Taking a field trip is nothing unusual. Taking that trip back in time is, well, mind-boggling!
Students from Adventist Prep not only study history, they experience it. Just south of Santa Fe is a museum, El Rancho de Las Golindrinas, which is a working Spanish Colonial ranch from the early 1700s. A visit to the museum is a memorable experience in itself, but is made so much more so when they host the annual Civil War reenactment.
Participants from Colorado, Arizona, Texas and New Mexico reenact the famous battles of Valverde, Glorieta Pass and Apache Canyon, when Confederates from Texas invaded the Territory of New Mexico in the early spring of 1862. The Texans defeated the Union forces at Valverde (Fort Craig, near Socorro), occupied Albuquerque and Santa Fe, and were on their way north to capture Fort Union, when they were finally stopped at Glorieta Pass. Colorado volunteers joined New Mexican volunteers and Army regulars. The Texans were gaining the edge in the battle until a group of Union men were able to get around the Confederates and destroy their supply wagons, forcing their retreat.
Students from Adventist Prep were able to dress up in period clothing and participate in the living history. Sleeping on the ground in a Sibley tent, cooking over an open fire, and using candle lanterns at night were just some of the experiences. Staying warm in the cold wind, rain and snow was another challenge.
Indiana Thompson loved the battle and splashing in the stream.
Yasandi Portillo said, “I like wearing the long skirts!”
Cheyenne Martinez enjoyed going up to the old school house and playing school. “I love the battles — they’re cool,” Cheyenne added.
“I liked playing along the stream,” quipped Judith Portillo, who also liked the battles.

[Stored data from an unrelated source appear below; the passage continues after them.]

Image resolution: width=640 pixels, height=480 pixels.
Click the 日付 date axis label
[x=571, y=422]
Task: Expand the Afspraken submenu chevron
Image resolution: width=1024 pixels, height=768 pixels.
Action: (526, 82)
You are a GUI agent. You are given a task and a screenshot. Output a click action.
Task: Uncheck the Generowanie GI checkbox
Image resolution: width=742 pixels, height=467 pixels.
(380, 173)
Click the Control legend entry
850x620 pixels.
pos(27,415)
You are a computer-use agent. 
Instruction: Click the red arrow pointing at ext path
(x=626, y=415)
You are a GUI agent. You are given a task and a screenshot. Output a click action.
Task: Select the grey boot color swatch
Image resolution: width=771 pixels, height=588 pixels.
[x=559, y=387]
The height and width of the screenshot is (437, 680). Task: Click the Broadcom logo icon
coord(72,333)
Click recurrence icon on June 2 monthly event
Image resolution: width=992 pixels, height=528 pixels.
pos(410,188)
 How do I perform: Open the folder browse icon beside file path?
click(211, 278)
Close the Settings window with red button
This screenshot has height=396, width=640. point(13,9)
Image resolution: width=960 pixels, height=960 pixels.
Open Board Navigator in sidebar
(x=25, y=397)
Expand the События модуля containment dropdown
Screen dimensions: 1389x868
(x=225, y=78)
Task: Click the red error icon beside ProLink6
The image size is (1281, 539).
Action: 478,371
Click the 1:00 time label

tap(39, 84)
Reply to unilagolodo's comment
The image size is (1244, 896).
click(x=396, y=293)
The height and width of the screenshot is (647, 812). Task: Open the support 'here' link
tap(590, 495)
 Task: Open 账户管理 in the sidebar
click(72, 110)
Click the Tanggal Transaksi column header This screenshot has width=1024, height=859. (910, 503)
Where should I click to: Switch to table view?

Liberty Thompson, who has been reenacting since she was six months old, showed the other girls how to dress, fit into the 19th century and stay warm. Liberty enjoyed the candlelight tours Saturday night, during which re-enactors played out little scenarios like ghosts from the past.
Reading text books is one thing, but when students have an opportunity to see history, or even more, when they can experience history by participating in it, living it like it actually was … these are memories that will never be erased and that will bring education to its highest level.